# EXERCISE DIRECTIONS
Each line in the records below, from the one that contains "This screenshot has height=981, width=1280." to the one that contains "Task: Go to Panel 3: Timeline (Area Chart)", should be reproduced exactly, the first and last included.

# GIVEN INFORMATION

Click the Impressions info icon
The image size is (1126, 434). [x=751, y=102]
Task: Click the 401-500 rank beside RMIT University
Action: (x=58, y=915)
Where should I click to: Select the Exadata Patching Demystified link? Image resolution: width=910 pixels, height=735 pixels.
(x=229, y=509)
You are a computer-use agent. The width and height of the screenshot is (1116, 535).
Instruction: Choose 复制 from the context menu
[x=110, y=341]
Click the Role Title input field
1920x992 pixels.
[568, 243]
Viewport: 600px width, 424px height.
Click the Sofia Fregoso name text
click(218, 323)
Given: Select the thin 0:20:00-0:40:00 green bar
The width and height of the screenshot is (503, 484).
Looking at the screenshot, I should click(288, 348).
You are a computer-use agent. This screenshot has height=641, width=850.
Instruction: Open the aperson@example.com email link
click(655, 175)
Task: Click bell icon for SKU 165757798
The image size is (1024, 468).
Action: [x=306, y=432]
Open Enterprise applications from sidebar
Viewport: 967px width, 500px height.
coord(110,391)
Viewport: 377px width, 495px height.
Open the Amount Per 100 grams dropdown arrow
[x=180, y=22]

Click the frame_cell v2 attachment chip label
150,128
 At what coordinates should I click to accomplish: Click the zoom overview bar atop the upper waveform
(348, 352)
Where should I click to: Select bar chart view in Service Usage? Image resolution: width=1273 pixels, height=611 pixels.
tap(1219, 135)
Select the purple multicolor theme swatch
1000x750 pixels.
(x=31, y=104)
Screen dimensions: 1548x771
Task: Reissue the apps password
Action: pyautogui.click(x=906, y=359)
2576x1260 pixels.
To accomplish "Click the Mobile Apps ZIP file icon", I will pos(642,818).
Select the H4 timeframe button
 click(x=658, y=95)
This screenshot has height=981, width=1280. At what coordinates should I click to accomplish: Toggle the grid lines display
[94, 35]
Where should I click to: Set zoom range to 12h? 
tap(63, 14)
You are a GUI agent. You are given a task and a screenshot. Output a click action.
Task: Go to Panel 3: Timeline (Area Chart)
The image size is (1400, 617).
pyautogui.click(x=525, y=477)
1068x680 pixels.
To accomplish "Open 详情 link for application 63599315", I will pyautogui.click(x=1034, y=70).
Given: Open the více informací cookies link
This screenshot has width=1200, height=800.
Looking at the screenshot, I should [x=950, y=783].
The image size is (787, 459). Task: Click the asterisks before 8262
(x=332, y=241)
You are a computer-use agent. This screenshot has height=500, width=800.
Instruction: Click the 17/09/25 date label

# OUTPUT OF THE EXERCISE
This screenshot has height=981, width=1280. At what coordinates should I click to accomplish: Toggle the grid lines display
[94, 35]
Where should I click to: Set zoom range to 12h? 
tap(63, 14)
You are a GUI agent. You are given a task and a screenshot. Output a click action.
Task: Go to Panel 3: Timeline (Area Chart)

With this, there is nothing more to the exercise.